Connection successful.


# TEOTIL3: Annual data processing

Each year, raw datasets for the TEOTIL model are gathered from a variety of sources:

 * **Monitored discharges for "large" wastewater treatment plants (>50 p.e.) from SSB**. This dataset is split into two parts: the raw data that SSB receives from Miljødirektoratet (which includes all variables, and is often call the "miljøgifter dataset"), and a statistically interpolated dataset for total N and P. The statistically interpolated dataset includes the data for TOTN and TOTP from the miljøgifter dataset (i.e. there is some duplication) but, for TOTN and TOTP, SSB fills data gaps by estimating discharges for non-reporting sites based on similar sites that have reported
 
 * **Aggregated, kommune-level discharges from smaller wastewater treatment plants (≤50 p.e.) from SSB**. This is often call the "spredt dataset" and includes e.g. discharges from septic tanks and other sources not connected to the main wastewater treatment network
 
 * **Industrial discharges from Miljødirektoratet** based on information in their discharge licensing database
 
 * **Aquaculture discharges based on productivity figures supplied by Fiskeridirektoratet**. The workflow for this component has been substantially revised and improved in the new model - see [Task 2.9](https://github.com/NIVANorge/teotil3/tree/main/notebooks/development#task-29-improve-workflow-for-aquaculture) for details
 
 * **Agricultural inputs from NIBIO**. Note that the agricultural modelling workflow is being revised and updated by NIBIO during 2022/3, so this component will change in the near future
 
`teo.preprocessing` includes functions for reading each of the raw datasets, estimating derived parameters and adding everything to the `teotil3` database on the JupyterHub. Many of these functions have been migrated and refactored from the [RID GitHub repository](https://github.com/JamesSample/rid) created for Elveovervåkingsprogrammet.

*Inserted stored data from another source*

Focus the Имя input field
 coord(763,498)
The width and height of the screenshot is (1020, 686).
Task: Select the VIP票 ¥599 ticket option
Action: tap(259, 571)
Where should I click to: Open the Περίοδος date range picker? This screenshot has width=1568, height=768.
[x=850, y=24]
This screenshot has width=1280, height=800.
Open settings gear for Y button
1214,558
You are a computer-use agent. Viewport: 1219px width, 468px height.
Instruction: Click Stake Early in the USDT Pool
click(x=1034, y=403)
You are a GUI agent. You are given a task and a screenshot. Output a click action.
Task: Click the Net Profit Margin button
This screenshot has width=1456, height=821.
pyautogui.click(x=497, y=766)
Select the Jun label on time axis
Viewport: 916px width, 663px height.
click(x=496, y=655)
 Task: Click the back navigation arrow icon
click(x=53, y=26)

This notebook processes and uploads data for a user-specified range of years.

In [4]:
st_yr, end_yr = 2016, 2021
years = range(st_yr, end_yr + 1)

In [5]:
# Delete ALL industry, wastewater and aquaculture data values already
# in the database for these years
sql = text(
    """DELETE FROM teotil3.point_source_values
       WHERE year >= :st_yr
       AND year <= :end_yr
"""
)
eng.execute(sql, st_yr=st_yr, end_yr=end_yr)

# Delete all spredt values in the database for these years
sql = text(
    """DELETE FROM teotil3.spredt_inputs
       WHERE year >= :st_yr
       AND year <= :end_yr
"""
)
eng.execute(sql, st_yr=st_yr, end_yr=end_yr)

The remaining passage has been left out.